# jumping hurdles



## patches2593 (Apr 29, 2012)

does anyone have their rabbits jump hurdles?

i've benn going on youtube watching bunnys jump them and i want t ostart to train my rabbit to do this. i actually think he'd be good at it and easy to catch onto jumping over the beam things.

any opinions or experiences or tips?

also, where can i buy the whole hurdle-beaM THING? sorry caps. how much does it cost?


----------



## Kizza (Apr 29, 2012)

Hi, I would also like to start Rocky doing this just for some exercise, but I have no idea what I am doing so I am interested in what people have to say. 

I am sure you could knock some hurdles together with some pieces of wood and some wooden dowels I have heard this suggested before.


----------



## woahlookitsme (Apr 29, 2012)

I actually set something up for my tans. I bought some cheap dowels from a hard ware store. Spraypainted them and cut them to the width i needed. Then used some carrying cages as the sides. 

Heres some pictures. 











I did it the very cheap way but i would recommend the cheap way before spending tons of money and finding out he doesnt even like it. I didnt use treats but diesel just wanted to follow me so I would jump over and so would he. 
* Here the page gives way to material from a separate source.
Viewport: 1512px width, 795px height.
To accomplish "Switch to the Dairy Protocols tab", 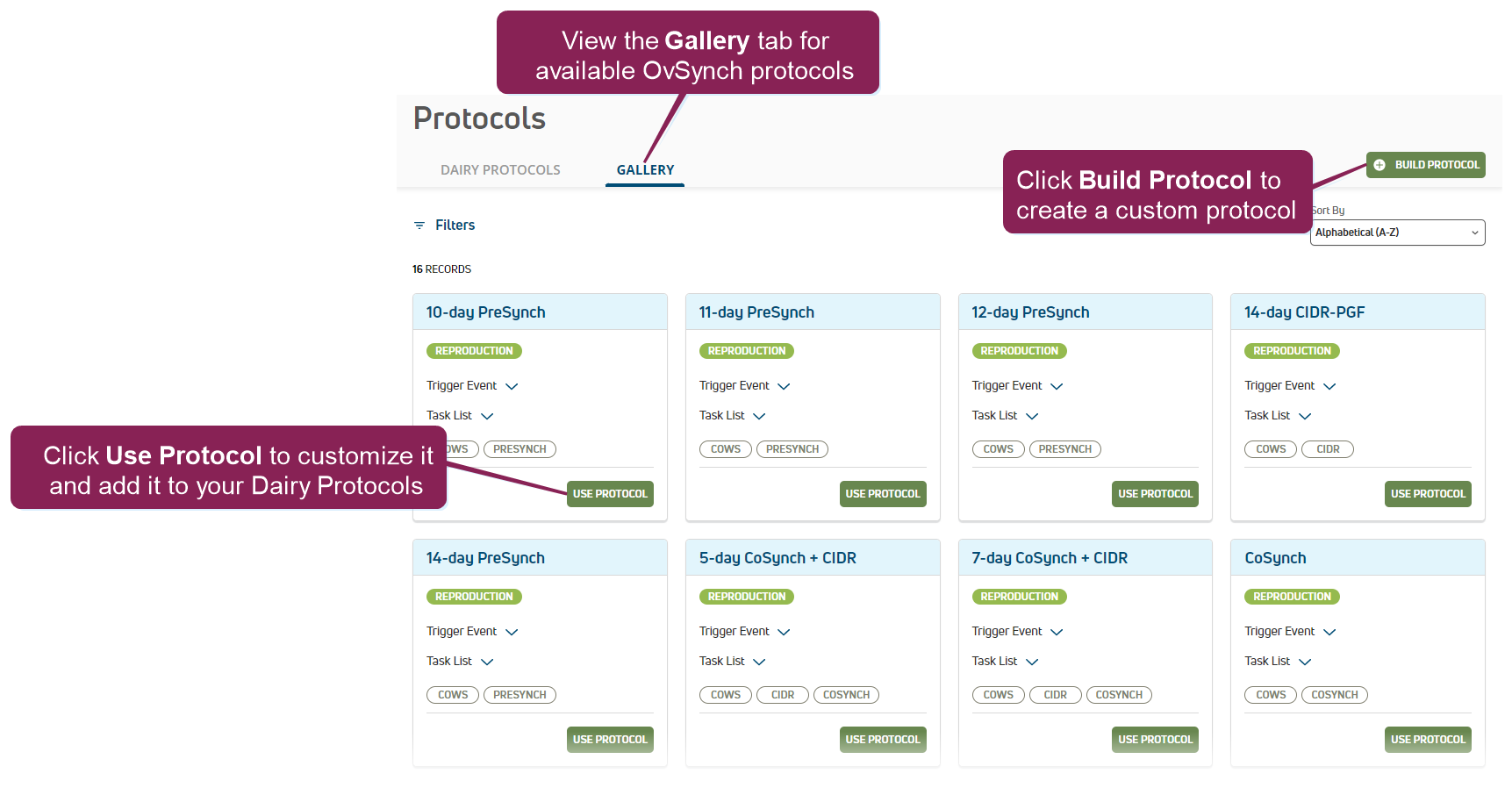I will click(x=500, y=170).
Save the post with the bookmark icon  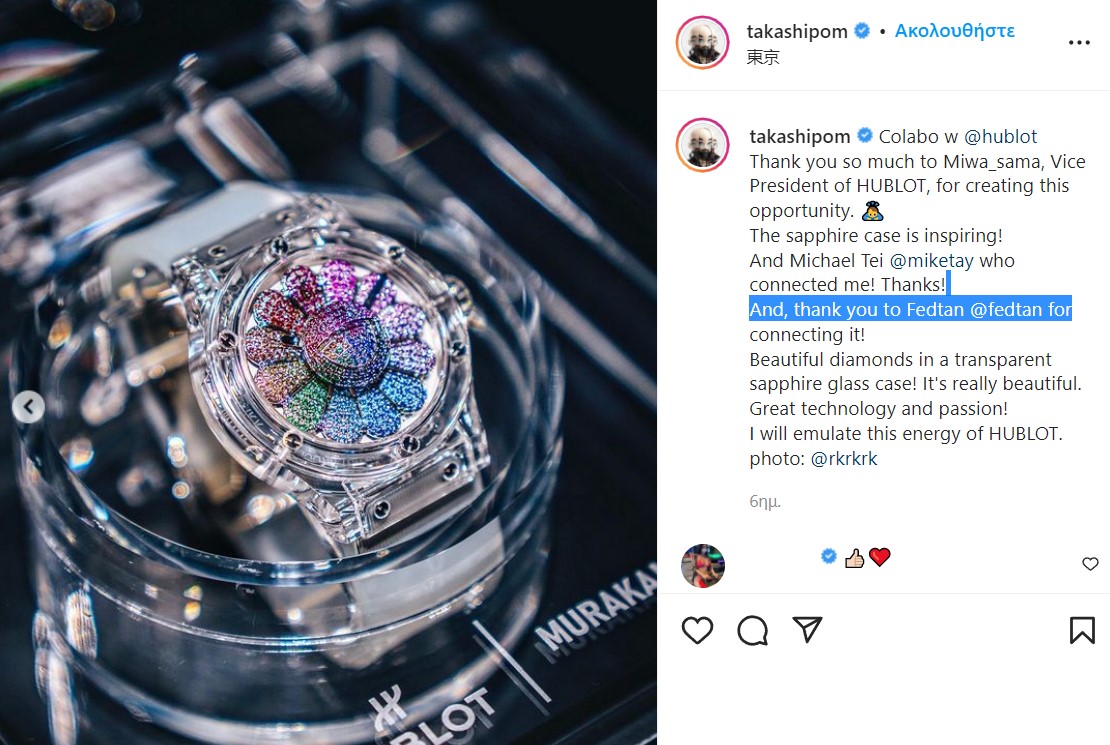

I hear the bought jumps can be too pricey


----------



## Korr_and_Sophie (Apr 29, 2012)

For jumps, it is much cheaper an pretty easy to make them yourself. A short jump can cost about $10-15, taller jumps will cost more though. It is important that the poles can fall off easily to prevent injuries. Here is a link to how to build equipment. http://canadianrabbithoppingclub.com/HTML/equipment.html 

When training, start small. Some rabbit might only do a pole on the ground at first. Focus on getting them to go over first and not how high they are going. As they understand what is expected, then raise the bar up by a couple inches. Many rabbits do like to have a run, so having a couple jumps in a row ( a few feet apart) can help too. 
To get them to go over, put them in front of the jump and see what they will go. If they don't want to go, you can tickle along the sides or where ever you rabbit responds to. Some rabbits might respond to food, but my won't and seem offended by the idea of doing something for food (other than looking cute of course). Once they do understand what you want, most will do it on their own too much fuss and it is getting them to stop that is the problem.


----------



## LakeCondo (Apr 29, 2012)

Sarah, I'd be careful about your setup because the dowels can't fall off if your rabbit hits one & could be hurt.


----------



## patches2593 (Apr 29, 2012)

where can i get the dowels and wood and that stuff to make them? also since the poles need to fall off easily, how can i make them do that? and if i paint them , can i use acrylic? can the paint harm them even if its dry?


----------



## Korr_and_Sophie (Apr 29, 2012)

Any hardware store will have building supplies. Most will cut things for you if needed as well. 1/2" thick wooden dowels are good and 2-3 ft long. 
I use film canisters that are cut in half as the jumps cups. They will break off sometimes, so get extra. Other people will us small pieces of wood with a groove to hold the pole or wire bent into a U shape.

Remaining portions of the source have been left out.